In order to meet the proportionality standard vis-a-vis the Aadhaar programme in K.S. Puttaswamy v. Union of India (Aadhaar), the Government relied upon judgments by foreign courts where the collection of biometric data from persons suspected of criminal activity had been upheld. While differentiating the two situations, Chandrachud, J. (minority opinion) found that the courts had upheld “narrowly tailored legislations set out to achieve very specific objectives”. These objectives included “prevention of crime”. Pertinently, the courts in those cases had also tested the laws to ensure that the collection of biometrics was not invasive enough to be unconstitutional and that there were adequate safeguards to prevent misuse. Chandrachud, J. found that Aadhaar “treats every citizen as a potential criminal without even requiring the State to draw a reasonable belief that a citizen might be perpetrating a crime or an identity fraud.” Similarly, the majority opinion found the mandatory linking of Aadhaar with bank accounts as a purported measure to prevent money-laundering and black money to be “a sweeping provision which targets every resident of the country as a suspicious person.” The majority accepted the possibility of bank accounts being used to launder money but noted that such instances would be very few.
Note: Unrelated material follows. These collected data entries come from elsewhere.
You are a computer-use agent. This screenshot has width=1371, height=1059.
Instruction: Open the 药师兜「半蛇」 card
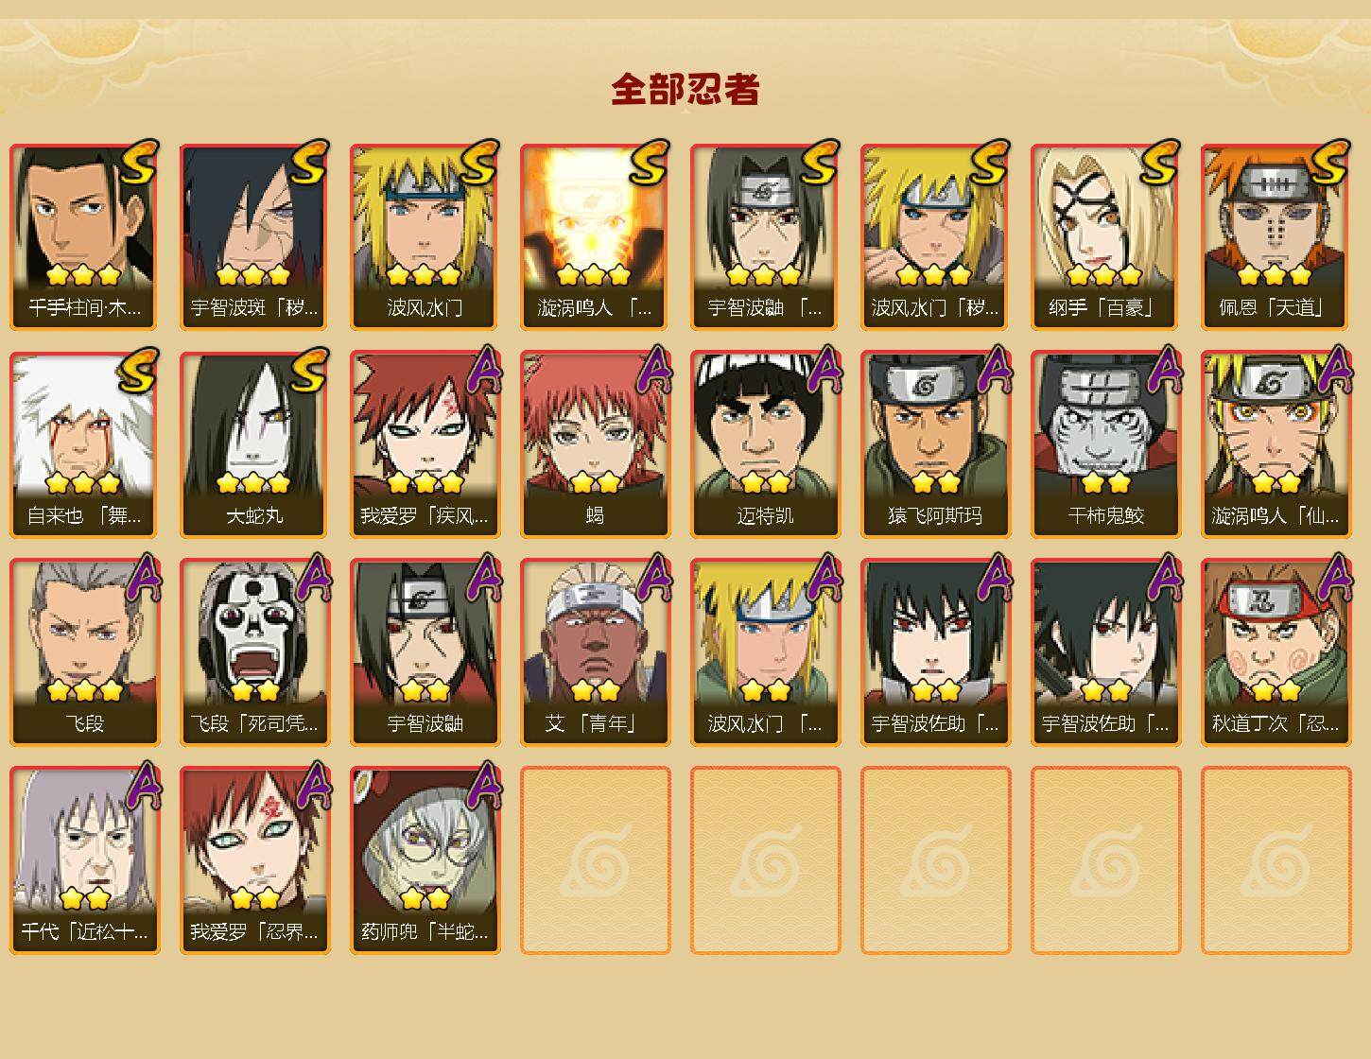point(425,860)
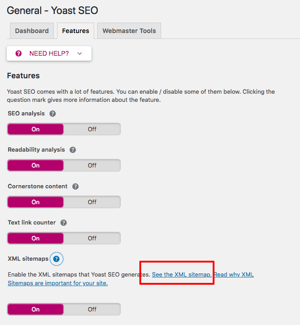This screenshot has height=325, width=300.
Task: Click the SEO analysis question mark icon
Action: (52, 114)
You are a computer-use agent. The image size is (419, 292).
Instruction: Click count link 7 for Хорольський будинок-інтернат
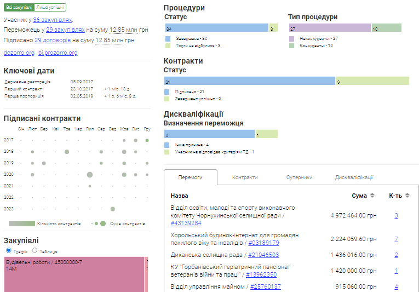(x=396, y=239)
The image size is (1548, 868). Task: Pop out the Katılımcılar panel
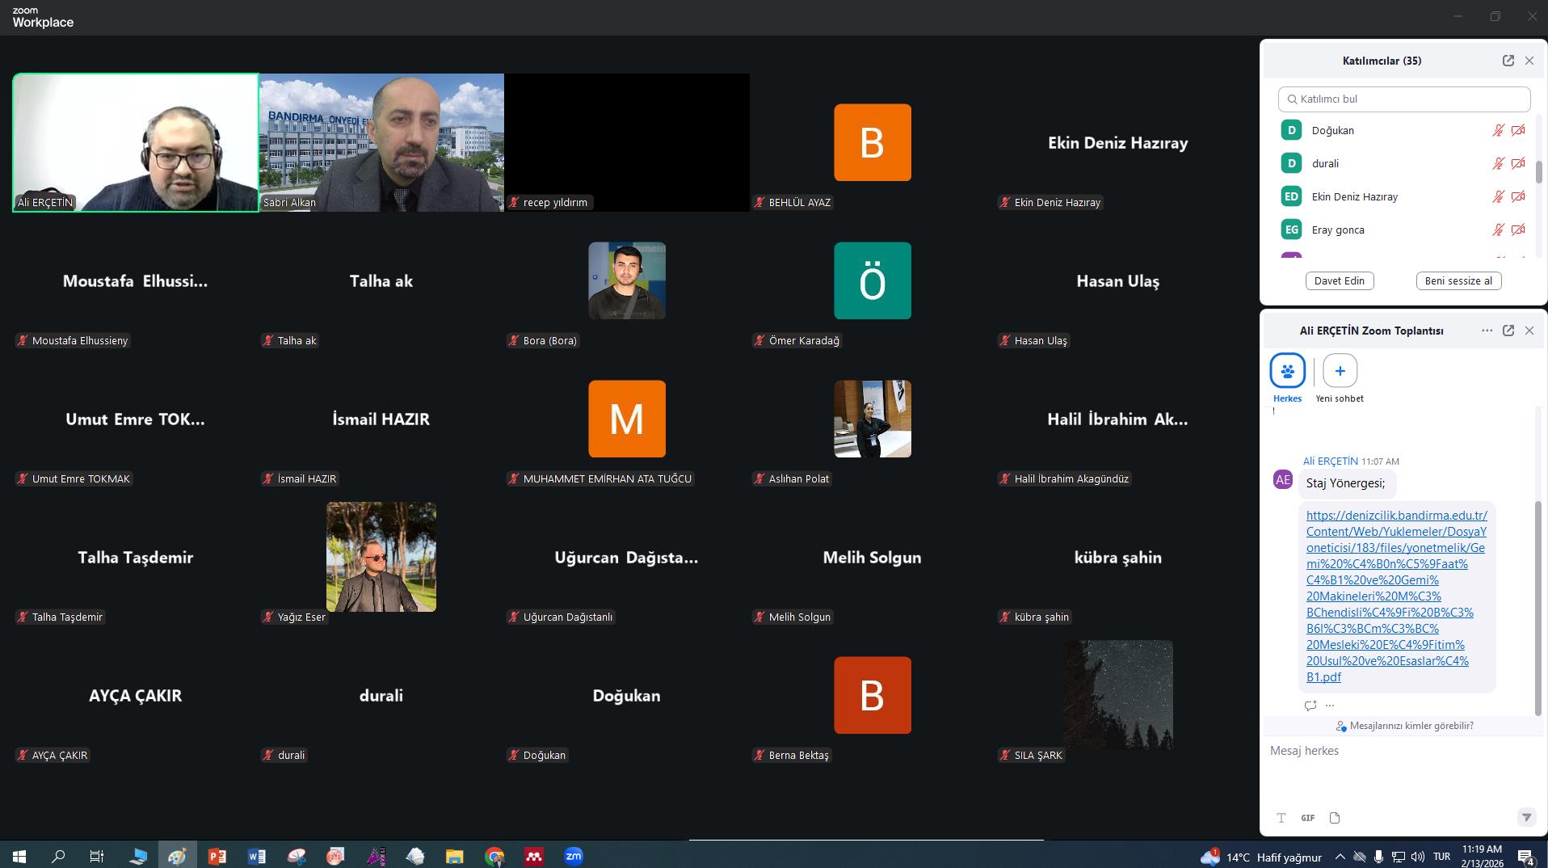pyautogui.click(x=1508, y=61)
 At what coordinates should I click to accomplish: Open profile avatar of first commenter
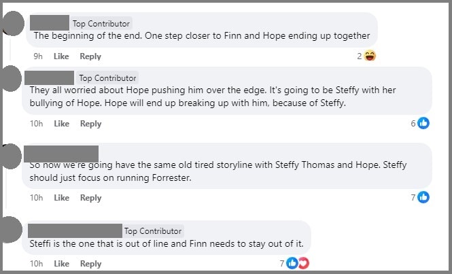tap(11, 25)
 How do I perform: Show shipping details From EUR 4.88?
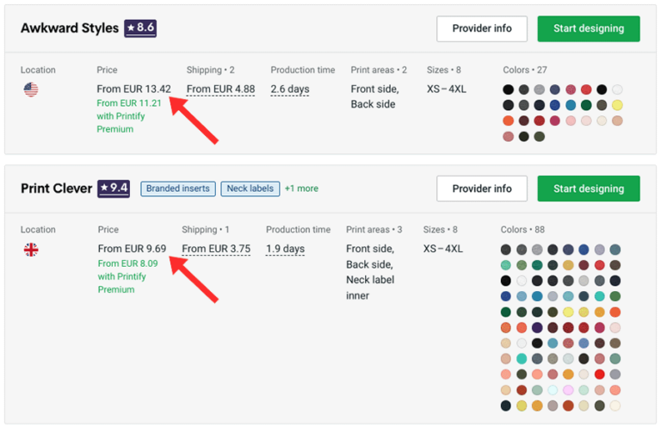tap(220, 90)
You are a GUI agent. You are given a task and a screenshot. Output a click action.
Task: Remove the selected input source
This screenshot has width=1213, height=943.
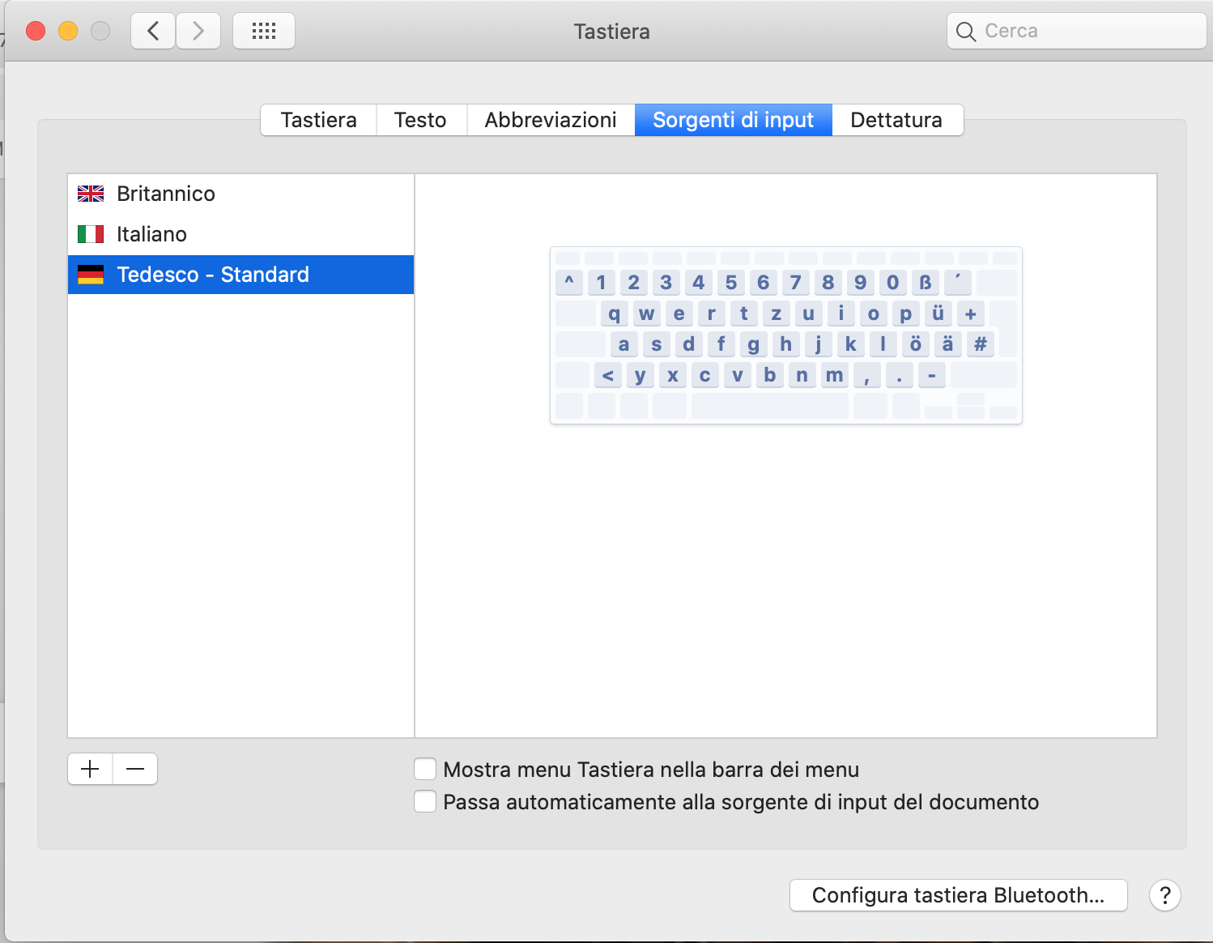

Therefore, the provision for mandatory linking was held to not meet the test of proportionality.
Due to the opaque nature of CCTNS, the exact structures as they stand implemented in different States is difficult to ascertain. However, the clear intent is to put in place sweeping collection and integration of data in law enforcement’s Google search. There is, therefore, an urgent need to bring in proper legislation based in sound data and policy to regulate the functioning of CCTNS
Karishma Maria is an advocate practising in Delhi.